Thorny Path, a — Volume 06 eBook

Georg Ebers
This eBook from the Gutenberg Project consists of approximately 97 pages of information about Thorny Path, a — Volume 06.

Thorny Path, a — Volume 06 eBook

Georg Ebers
This eBook from the Gutenberg Project consists of approximately 97 pages of information about Thorny Path, a — Volume 06.

He was especially gracious to the high-priest, whom he bade to a place by his side; and he even accepted his arm as a support, when, the meal being over, they returned to the tablinum.

’There he flung himself on a couch, with a burning head, and began feeding the lion, without paying any heed to his company.  It was a pleasure to him to see the huge brute rend a young lamb.  When the remains of this introductory morsel had been removed and the pavement washed, he gave the “Sword of Persia” pieces of raw flesh, teasing the beast by snatching the daintiest bits out of his mouth, and then offering them to him again, till the satiated brute stretched himself yawning at his feet.  During this entertainment, he had a letter read to him from the senate, and dictated a reply to a secretary.  His eyes twinkled with a tipsy leer in his flushed face, and yet he was perfectly competent; and his instructions to the senate, though imperious indeed, were neither more nor less rational than in his soberest moods.

Then, after washing his hands in a golden basin, he acted on Macrinus’s suggestion, and the two candidates who had so long been waiting were at last admitted.  The prefect of the praetorians had, by the Magian’s desire, recommended the Egyptian; but Caesar wished to see for himself, and then to decide.  Both the applicants had received hints from their supporters:  the Egyptian, to moderate his rigor; the Greek, to express himself in the severest terms.  And this was made easy for him, for the annoyance which had been pent up during his three hours’ waiting was sufficient to lend his handsome face a stern look.  Zminis strove to appear mild by assuming servile humility; but this so ill became his cunning features that Caracalla saw with secret satisfaction that he could accede to Melissa’s wishes, and confirm the choice of the high-priest, in whose god he had placed his hopes.

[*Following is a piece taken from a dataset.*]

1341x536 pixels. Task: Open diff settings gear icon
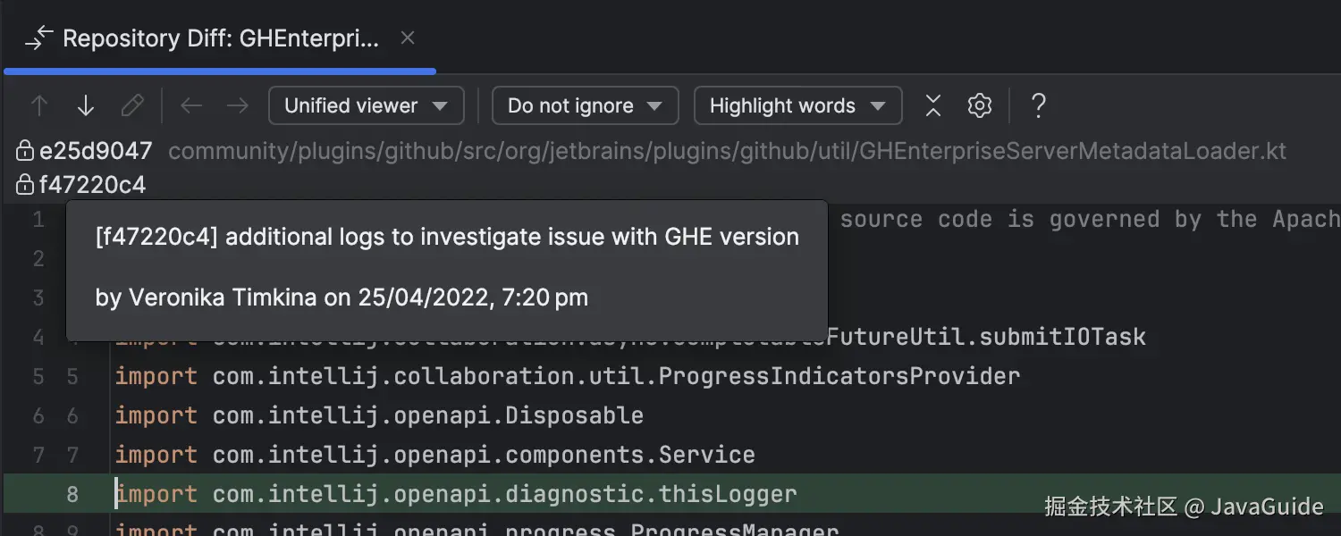pyautogui.click(x=980, y=106)
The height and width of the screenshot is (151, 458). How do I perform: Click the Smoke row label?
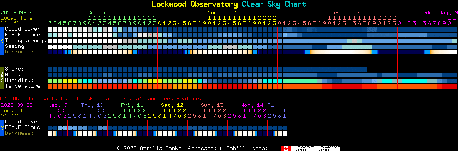click(x=15, y=69)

Still, his own safety was more precious to him than the wishes of any living mortal; so he began by pouring out, on both, the vials of his wrath at the bad management of the town.  Their blundering tools had not even succeeded in capturing the most guileless of men, the painter Alexander.  The report that the men-at-arms had seized him had been a fabrication to deceive, for the artist had given himself up.  Nor had he as yet heard of any other traitor whom they had succeeded in laying hands on, though the town was flooded with insolent epigrams directed against the imperial person.  And, as he spoke, he glared with fury at the two candidates before him.

The Greek bowed his head in silence, as if conscious of his short-comings; the Egyptian’s eyes flashed, and, with an amazingly low bend of his supple spine, he announced that, more than three hours since, he had discovered a most abominable caricature in clay, representing Caesar as a soldier in a horrible pygmy form.

“And the perpetrator,” snarled Caracalla, listening with a scowl for the reply.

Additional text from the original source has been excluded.